Bong Joon-Ho Had A Subtle Impact On The King Kong Franchise

Warner Bros' Monsterverse seems to be doing pretty well for itself, having just greenlit two television shows for Apple, and a sequel to "Godzilla vs. Kong" after its box office success. People love seeing giant monsters do their thing. While Gareth Edwards' melancholic "Godzilla" is still my favorite of the four film franchise, I've slightly come around a bit on director Jordan Vogt-Roberts' "Kong: Skull Island." It's a flawed creature feature whose gnarly special effects are more alive than its human characters, and it doesn't exactly make its titular monster much of a compelling character, but Vogt-Roberts ("The Kings of Summer") provides enough flair to make this adaptation of the "Eighth Wonder of the World" his own.
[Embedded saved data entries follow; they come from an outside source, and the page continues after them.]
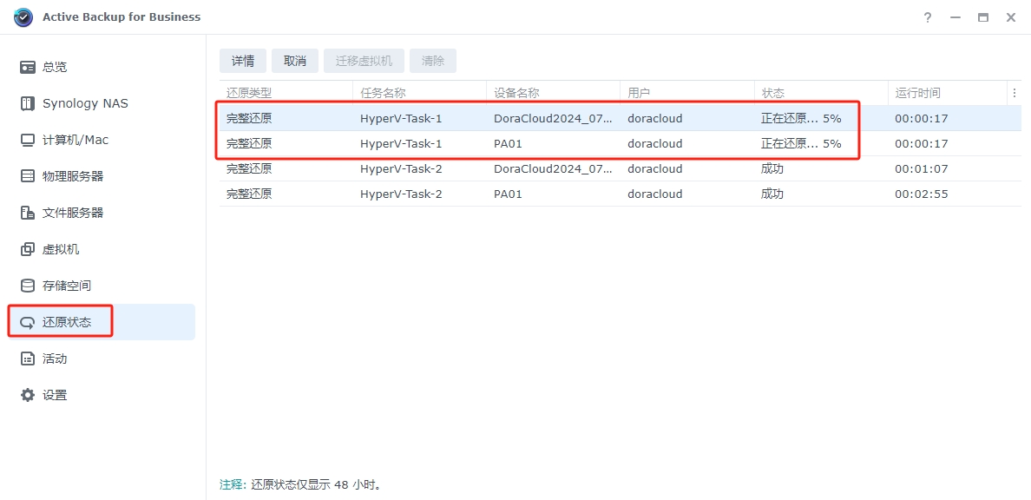
Task: Click the Physical Server (物理服务器) icon
Action: (28, 176)
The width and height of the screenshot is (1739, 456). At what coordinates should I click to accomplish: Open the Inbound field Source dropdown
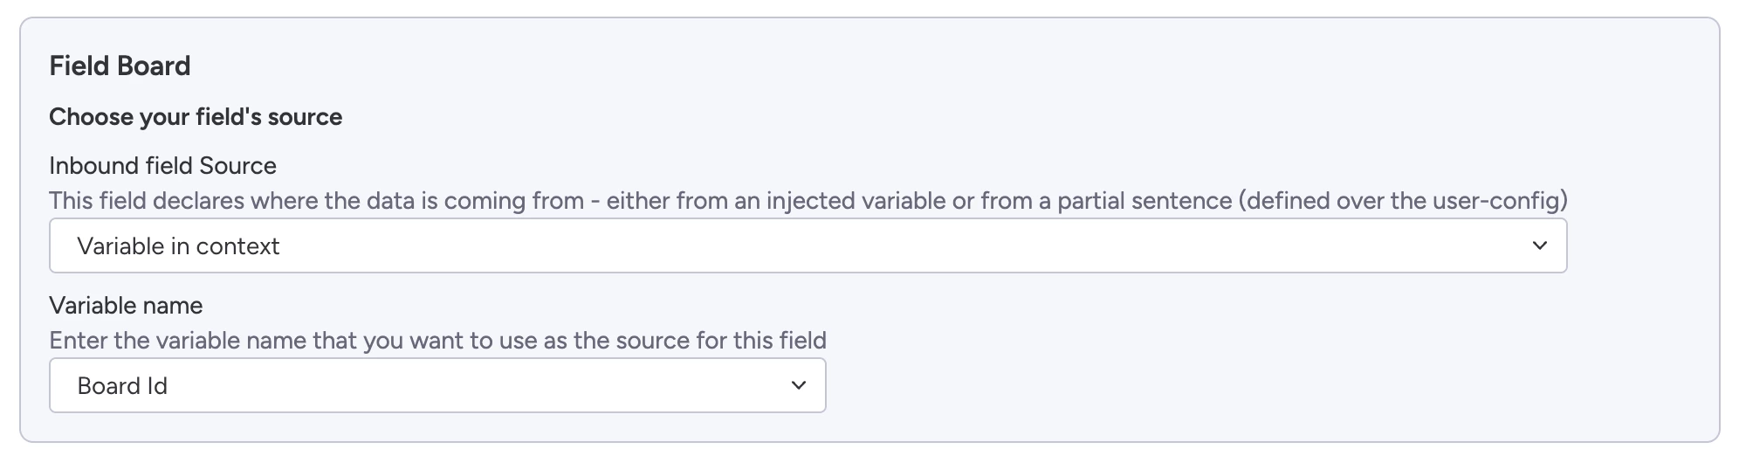(807, 246)
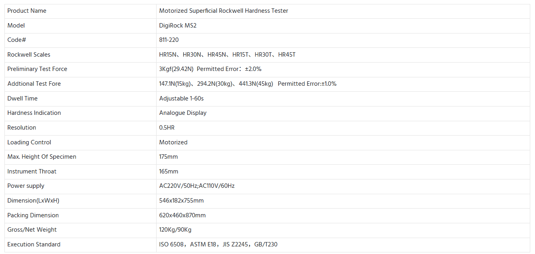Viewport: 535px width, 254px height.
Task: Click the Max. Height Of Specimen label
Action: [41, 157]

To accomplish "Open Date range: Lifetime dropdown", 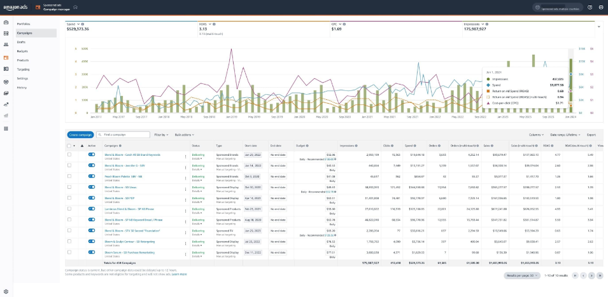I will click(x=565, y=135).
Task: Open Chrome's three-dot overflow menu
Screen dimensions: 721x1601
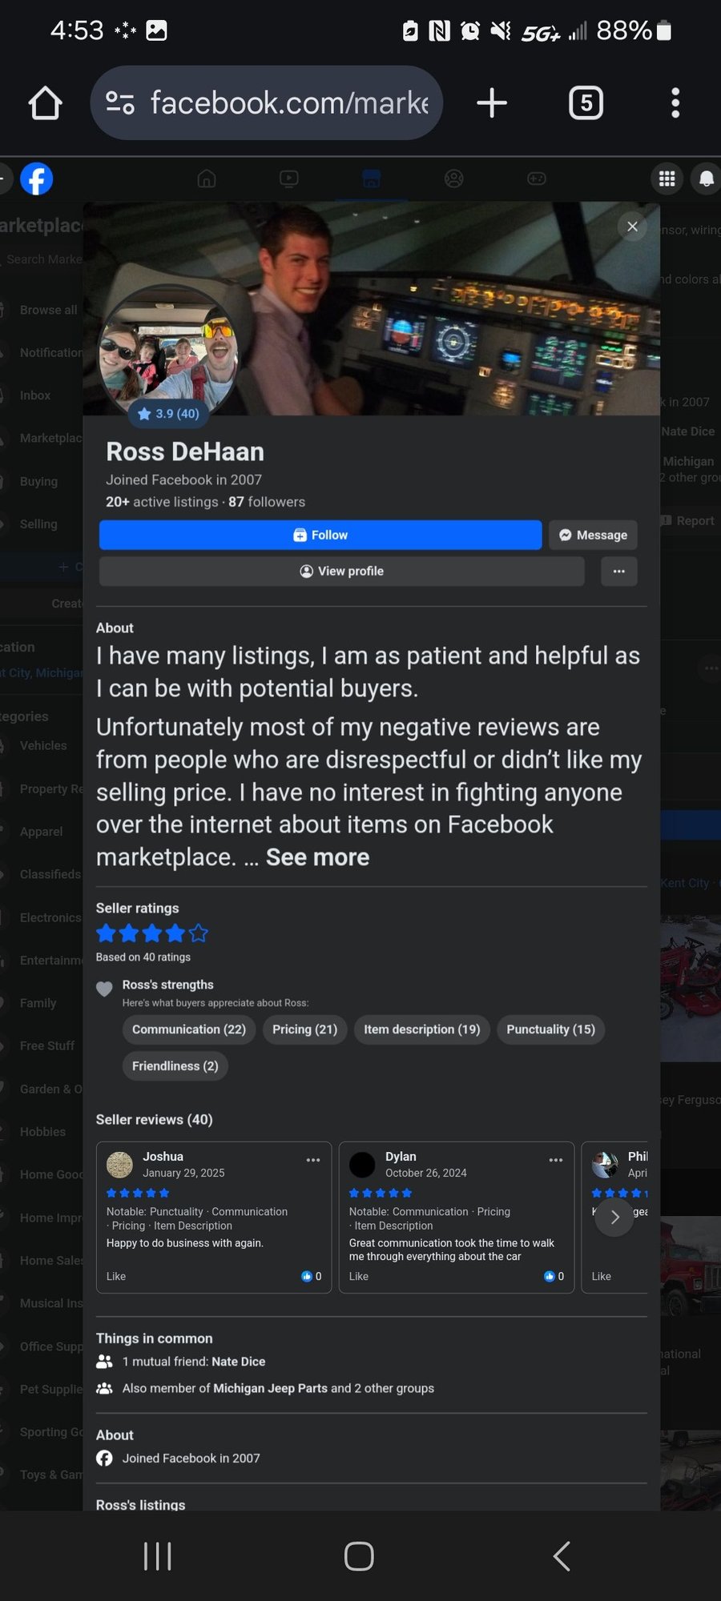Action: coord(675,103)
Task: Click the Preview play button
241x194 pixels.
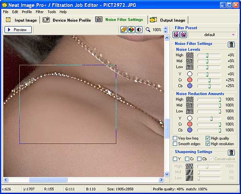Action: pos(18,29)
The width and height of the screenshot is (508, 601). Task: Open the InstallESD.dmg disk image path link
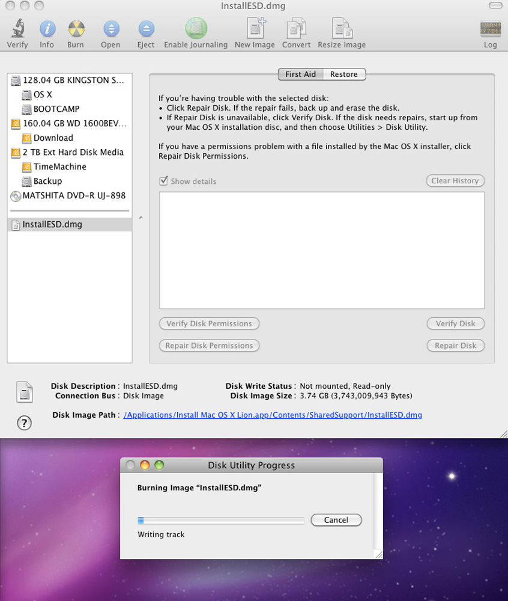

Previous incarnations of Kong have usually taken their time revealing him because you're meant to experience the grandiose spectacle of the Skull Island monster along with the rest of the crew. But after so many versions of the 1933 film, we have a good idea of what to expect. You'll find a number of influences in "Kong: Skull Island," from "Apocalypse Now" to "Cannibal Holocaust," but the way in which Kong himself is first unleashed surprisingly stems from one of our greatest filmmakers: Bong Joon-ho ("Parasite").

In an interview with Culture Calling, Vogt-Roberts spoke about how the Academy Award-winning filmmaker's foray with monster movies validated what he wanted to do with introducing Kong in all his glory for the first time:

"I wanted to reject the fundamental idea that that's how a monster movie has to go. I was sick of the idea that you have to withhold the creature. Bong Joon-ho made a South Korean movie called 'The Host' that shows the creature right away. Then it's not about waiting to see this creature. It's about how this creature affects the people and the story. Godzilla brilliantly played the game of withholding, so we fundamentally had to play a different game. When people approach genre, they're so set in their ways. I was kicking and screaming, wanting to subvert it and make not just a monster movie, but a blockbuster that felt unlike other blockbusters."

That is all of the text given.